Negosiasi Ekspor Listrik RI ke Singapura Temui Titik Terang

Tanggal: 27 Mei 2025 11:01 wib.
Tampang.com | JAKARTA — Menteri Energi dan Sumber Daya Mineral (ESDM) Bahlil Lahadalia baru-baru ini mengungkapkan bahwa negosiasi terkait rencana ekspor listrik berbasis energi bersih ke Singapura mulai menunjukkan kemajuan positif. Informasi tersebut disampaikan oleh Bahlil dalam sebuah konferensi pers yang diadakan untuk meluncurkan Rencana Usaha Tenaga Listrik (RUPTL) PT PLN (Persero) untuk periode 2025-2035 di Jakarta pada Senin, 26 Mei 2025.

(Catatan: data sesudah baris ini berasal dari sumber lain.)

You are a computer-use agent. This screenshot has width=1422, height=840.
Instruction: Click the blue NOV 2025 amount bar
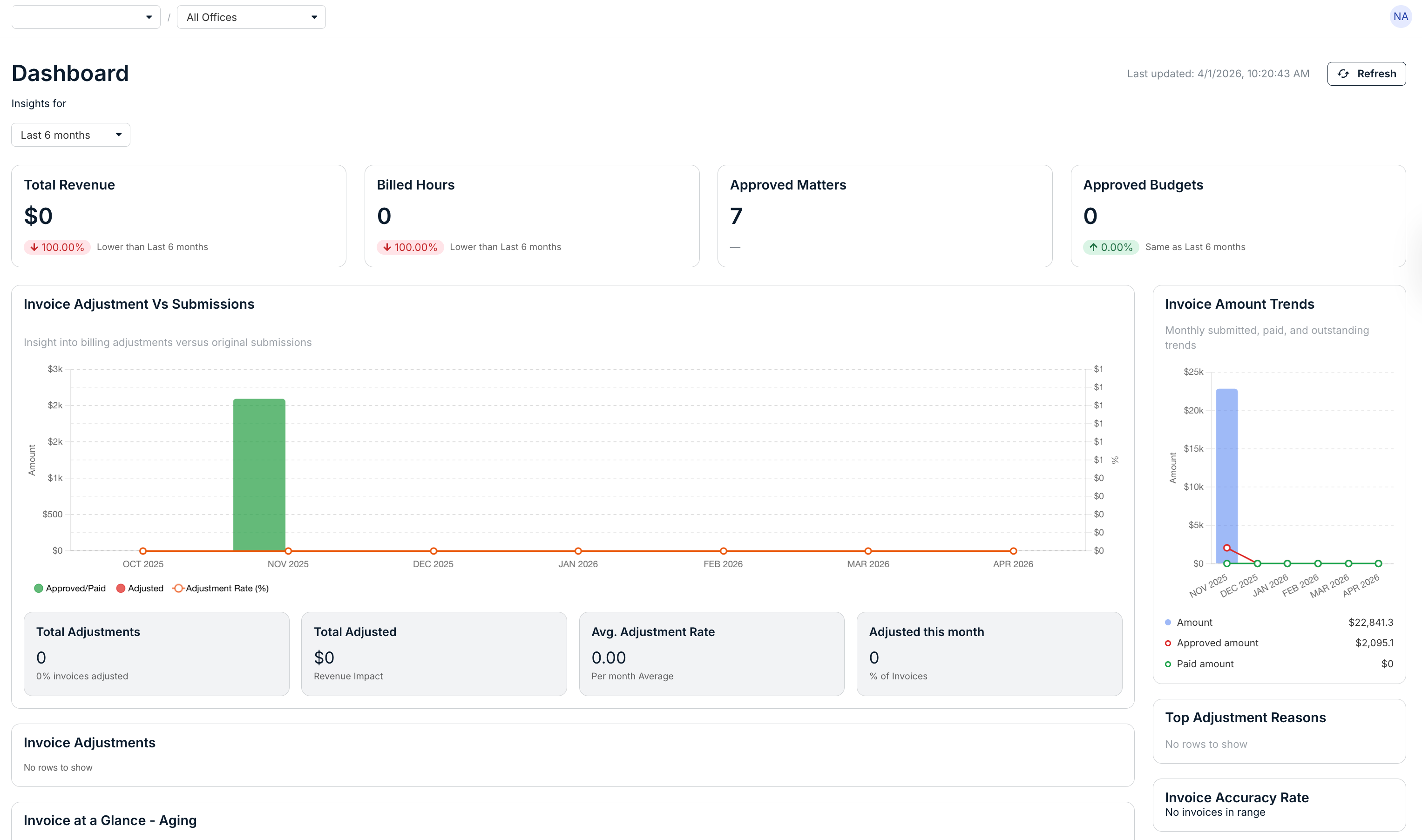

Sebelumnya, langkah pemerintah untuk merelakan ekspor listrik berbasis energi baru terbarukan (EBT) ke Singapura sempat terhambat. Hal ini terjadi karena pemerintah menunggu kepastian mengenai keuntungan yang akan diperoleh Indonesia dari transaksi tersebut. Dalam pernyataannya, Bahlil menegaskan bahwa tim dari Kementerian ESDM kini sedang melakukan negosiasi intensif dengan pihak Singapura. Negosiasi ini ditujukan untuk mencari solusi yang saling menguntungkan bagi kedua belah pihak.

Bahlil mengungkapkan, “Dalam waktu cepat, tidak lama lagi sudah mulai ada tanda-tanda cahaya untuk kesepakatan kita [dengan Singapura] yang sudah mulai ada.” Ia menambahkan pentingnya agar ekspor listrik ke Singapura memberikan manfaat nyata bagi Indonesia, sehingga pihak pemerintah tidak ingin terburu-buru tanpa memikirkan keuntungan bagi negara.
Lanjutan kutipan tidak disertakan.